Therefore, it is possible to provide commercial products in which
rapidly changing fashionable colors and patterns are accurately
captured in a short delivery period, and to reduce defective
inventory and make effective use of resources, and hence, to reduce
the cost of sewn products in which the functional fiber is
used.
[0040] Although a preferred embodiment of the present invention has
been described above, the present invention is not limited to the
present embodiment, and various changes and modifications may be
adopted therein without departing from the scope of the
invention.
Examples
[0041] Hereinafter, the present invention will be described in
detail with reference to various examples thereof. However, the
present invention is not limited to such examples.
[0042] A description will be given concerning examples of
functional fibers obtained by forming the silicone elastomer film
containing aluminum oxide particles on the following fiber
materials.
[0043] A fiber material made from a material A of 100% cotton was
used in the states of a woven fabric A1 and a knitted fabric A2.
The woven fabric A1 was a satin fabric containing 173 warp yarns
per inch prepared using No. 60 single yarn, and containing 84 weft
yarns per inch prepared using No. 40 single yarn.
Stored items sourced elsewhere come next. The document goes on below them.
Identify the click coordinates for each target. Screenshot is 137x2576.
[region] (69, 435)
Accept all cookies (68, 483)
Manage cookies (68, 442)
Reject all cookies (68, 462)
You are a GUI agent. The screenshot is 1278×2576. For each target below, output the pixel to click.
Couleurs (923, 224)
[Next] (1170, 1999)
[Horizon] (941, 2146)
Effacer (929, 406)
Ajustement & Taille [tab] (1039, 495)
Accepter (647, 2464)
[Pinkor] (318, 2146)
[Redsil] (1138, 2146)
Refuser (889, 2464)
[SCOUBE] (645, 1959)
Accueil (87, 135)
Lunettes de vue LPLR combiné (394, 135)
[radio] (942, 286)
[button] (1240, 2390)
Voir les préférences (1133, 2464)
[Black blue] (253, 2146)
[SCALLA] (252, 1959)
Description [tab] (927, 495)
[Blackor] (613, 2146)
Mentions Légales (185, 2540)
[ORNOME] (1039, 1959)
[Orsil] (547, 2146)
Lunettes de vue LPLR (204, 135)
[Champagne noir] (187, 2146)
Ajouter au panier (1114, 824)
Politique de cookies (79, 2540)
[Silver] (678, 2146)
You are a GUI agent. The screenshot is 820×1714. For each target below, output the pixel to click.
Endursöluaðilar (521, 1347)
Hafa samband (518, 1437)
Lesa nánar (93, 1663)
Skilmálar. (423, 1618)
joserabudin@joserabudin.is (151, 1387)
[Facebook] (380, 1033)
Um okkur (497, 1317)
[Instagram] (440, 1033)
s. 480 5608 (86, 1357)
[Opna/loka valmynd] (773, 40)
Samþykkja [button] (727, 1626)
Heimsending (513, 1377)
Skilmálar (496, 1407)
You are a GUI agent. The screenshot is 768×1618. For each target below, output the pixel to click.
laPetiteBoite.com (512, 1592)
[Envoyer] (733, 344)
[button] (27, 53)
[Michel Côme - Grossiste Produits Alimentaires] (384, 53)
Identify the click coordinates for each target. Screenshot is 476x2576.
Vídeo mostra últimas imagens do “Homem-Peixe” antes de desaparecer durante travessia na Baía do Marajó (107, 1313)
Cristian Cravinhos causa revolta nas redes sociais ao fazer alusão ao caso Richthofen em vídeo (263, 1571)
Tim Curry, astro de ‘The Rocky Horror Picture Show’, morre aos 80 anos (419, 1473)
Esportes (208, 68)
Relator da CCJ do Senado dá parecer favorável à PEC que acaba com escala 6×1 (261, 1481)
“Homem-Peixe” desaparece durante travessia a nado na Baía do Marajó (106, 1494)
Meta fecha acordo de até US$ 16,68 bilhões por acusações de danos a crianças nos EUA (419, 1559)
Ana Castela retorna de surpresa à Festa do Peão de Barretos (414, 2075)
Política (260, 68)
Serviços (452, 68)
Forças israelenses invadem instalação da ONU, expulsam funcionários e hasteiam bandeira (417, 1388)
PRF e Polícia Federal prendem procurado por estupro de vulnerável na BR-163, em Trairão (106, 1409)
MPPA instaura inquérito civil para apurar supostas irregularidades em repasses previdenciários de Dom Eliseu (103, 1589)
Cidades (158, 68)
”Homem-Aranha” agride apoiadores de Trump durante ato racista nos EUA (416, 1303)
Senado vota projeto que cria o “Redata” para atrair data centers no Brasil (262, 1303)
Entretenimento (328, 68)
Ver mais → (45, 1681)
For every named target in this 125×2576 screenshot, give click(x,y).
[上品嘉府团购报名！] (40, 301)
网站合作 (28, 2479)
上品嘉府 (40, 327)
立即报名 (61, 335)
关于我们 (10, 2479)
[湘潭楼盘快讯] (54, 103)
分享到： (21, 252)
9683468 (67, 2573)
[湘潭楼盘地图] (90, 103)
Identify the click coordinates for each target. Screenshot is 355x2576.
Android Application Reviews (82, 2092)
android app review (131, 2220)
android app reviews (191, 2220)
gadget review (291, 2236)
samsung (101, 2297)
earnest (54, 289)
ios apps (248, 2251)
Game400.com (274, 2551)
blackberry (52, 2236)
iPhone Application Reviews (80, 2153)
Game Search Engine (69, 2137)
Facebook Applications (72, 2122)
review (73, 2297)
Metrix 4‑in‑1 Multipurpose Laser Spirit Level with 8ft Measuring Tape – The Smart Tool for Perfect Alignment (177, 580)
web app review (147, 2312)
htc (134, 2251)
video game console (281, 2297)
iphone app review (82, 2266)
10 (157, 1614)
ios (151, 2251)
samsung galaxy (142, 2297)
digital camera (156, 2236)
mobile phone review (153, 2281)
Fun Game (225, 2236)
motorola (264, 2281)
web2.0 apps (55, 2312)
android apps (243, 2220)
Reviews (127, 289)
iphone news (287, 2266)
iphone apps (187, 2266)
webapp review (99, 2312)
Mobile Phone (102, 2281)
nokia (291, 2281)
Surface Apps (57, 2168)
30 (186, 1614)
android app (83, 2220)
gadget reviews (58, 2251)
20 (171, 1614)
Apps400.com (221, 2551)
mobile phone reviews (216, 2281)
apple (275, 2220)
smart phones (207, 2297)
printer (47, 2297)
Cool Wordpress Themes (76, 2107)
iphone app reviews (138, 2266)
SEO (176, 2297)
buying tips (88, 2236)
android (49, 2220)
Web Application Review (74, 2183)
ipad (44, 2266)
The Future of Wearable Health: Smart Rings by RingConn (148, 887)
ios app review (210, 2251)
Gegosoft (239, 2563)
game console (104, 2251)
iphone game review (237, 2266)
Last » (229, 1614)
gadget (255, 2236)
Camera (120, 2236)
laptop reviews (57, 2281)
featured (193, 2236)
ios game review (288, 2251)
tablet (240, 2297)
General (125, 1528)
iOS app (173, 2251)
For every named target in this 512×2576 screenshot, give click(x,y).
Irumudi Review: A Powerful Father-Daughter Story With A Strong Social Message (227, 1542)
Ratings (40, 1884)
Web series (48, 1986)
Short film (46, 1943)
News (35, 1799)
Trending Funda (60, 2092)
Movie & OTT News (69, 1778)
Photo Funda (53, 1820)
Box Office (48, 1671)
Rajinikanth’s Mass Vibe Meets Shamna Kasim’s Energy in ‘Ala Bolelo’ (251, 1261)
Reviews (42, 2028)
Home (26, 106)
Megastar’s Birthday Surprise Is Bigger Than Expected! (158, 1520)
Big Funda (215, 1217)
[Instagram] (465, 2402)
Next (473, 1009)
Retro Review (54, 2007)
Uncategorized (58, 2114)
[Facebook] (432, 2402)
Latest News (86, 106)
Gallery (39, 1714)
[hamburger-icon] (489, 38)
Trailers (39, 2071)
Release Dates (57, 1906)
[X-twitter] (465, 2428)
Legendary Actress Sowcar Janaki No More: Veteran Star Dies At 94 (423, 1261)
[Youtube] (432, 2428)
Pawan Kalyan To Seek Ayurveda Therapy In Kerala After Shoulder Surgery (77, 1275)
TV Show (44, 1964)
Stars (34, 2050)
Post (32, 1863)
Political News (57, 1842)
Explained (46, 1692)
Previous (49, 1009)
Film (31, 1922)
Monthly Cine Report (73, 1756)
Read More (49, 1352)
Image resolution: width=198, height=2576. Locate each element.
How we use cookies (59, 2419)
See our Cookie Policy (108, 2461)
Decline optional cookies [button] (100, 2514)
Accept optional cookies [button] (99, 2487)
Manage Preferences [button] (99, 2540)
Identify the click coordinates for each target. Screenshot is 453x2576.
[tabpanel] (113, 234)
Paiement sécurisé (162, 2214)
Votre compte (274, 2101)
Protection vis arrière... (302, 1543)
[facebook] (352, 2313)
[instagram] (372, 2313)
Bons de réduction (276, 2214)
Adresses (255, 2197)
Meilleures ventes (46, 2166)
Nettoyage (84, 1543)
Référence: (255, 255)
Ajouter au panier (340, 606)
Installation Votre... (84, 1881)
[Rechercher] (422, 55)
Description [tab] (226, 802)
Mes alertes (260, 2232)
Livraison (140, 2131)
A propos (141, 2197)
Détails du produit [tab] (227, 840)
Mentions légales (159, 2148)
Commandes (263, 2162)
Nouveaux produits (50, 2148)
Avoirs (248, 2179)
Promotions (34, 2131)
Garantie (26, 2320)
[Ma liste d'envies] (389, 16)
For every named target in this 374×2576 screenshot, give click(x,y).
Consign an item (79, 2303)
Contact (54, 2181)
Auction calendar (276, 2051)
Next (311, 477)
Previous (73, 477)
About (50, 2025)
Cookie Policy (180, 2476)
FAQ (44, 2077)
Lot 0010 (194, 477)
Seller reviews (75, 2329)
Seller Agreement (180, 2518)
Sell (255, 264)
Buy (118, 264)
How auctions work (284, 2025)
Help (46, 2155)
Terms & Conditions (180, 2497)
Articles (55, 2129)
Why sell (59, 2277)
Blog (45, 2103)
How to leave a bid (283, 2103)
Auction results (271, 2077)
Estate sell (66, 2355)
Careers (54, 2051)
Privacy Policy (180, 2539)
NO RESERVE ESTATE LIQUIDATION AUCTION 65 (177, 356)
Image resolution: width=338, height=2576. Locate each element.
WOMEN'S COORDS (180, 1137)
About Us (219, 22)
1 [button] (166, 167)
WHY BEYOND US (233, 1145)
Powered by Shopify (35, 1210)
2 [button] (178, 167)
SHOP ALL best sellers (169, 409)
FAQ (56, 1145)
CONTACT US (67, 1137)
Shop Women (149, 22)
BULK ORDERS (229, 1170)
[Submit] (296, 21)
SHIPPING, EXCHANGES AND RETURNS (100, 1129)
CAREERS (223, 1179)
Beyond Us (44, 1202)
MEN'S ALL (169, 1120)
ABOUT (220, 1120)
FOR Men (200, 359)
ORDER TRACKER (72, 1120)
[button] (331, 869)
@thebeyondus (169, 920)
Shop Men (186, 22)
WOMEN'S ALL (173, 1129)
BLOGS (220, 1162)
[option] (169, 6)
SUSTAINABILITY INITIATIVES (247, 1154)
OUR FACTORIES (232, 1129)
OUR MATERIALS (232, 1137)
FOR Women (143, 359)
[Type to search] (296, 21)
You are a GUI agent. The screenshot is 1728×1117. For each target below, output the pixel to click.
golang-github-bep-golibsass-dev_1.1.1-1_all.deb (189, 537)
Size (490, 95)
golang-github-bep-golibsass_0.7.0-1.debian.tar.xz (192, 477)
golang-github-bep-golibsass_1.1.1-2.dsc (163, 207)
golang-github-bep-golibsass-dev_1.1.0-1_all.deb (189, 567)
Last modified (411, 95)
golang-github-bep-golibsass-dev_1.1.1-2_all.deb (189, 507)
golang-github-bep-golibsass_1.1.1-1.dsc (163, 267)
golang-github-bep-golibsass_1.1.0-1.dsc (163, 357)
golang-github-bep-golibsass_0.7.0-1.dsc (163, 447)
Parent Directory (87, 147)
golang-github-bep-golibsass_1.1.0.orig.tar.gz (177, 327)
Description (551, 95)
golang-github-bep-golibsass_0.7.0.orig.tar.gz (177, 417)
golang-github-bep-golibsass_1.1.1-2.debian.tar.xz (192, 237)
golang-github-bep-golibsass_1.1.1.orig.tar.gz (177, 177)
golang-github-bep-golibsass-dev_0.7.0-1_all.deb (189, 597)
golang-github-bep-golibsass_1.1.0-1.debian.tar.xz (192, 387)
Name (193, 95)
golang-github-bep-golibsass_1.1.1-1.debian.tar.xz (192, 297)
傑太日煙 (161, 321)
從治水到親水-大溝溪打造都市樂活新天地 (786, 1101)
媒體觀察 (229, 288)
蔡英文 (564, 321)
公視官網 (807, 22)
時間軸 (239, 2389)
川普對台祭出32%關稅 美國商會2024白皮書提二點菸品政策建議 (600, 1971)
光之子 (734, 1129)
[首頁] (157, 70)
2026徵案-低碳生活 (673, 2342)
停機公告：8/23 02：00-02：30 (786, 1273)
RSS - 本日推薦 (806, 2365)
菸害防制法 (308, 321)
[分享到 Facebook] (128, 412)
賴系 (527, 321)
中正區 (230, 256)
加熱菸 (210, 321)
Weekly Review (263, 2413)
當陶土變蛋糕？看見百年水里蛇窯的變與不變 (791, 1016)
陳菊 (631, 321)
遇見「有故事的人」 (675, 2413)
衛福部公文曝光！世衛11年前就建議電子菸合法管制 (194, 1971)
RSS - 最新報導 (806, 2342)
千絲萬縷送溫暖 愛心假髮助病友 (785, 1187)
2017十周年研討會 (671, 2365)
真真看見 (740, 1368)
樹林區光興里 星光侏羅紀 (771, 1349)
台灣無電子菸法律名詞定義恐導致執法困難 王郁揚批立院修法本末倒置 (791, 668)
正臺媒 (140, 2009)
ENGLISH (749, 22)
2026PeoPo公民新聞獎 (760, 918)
The knitted
fabric A2 was a circular rib fabric prepared using No. 40 single
yarn at 18-gauge, 30 inches.
[0044] A fiber material made from a material B was prepared by
blending cotton and Tencel at a ratio of 80 to 20 in the state of a
knitted fabric B1. The knitted fabric B1 was a circular rib fabric
prepared using No. 40 single yarn at 19-gauge, 18 inches.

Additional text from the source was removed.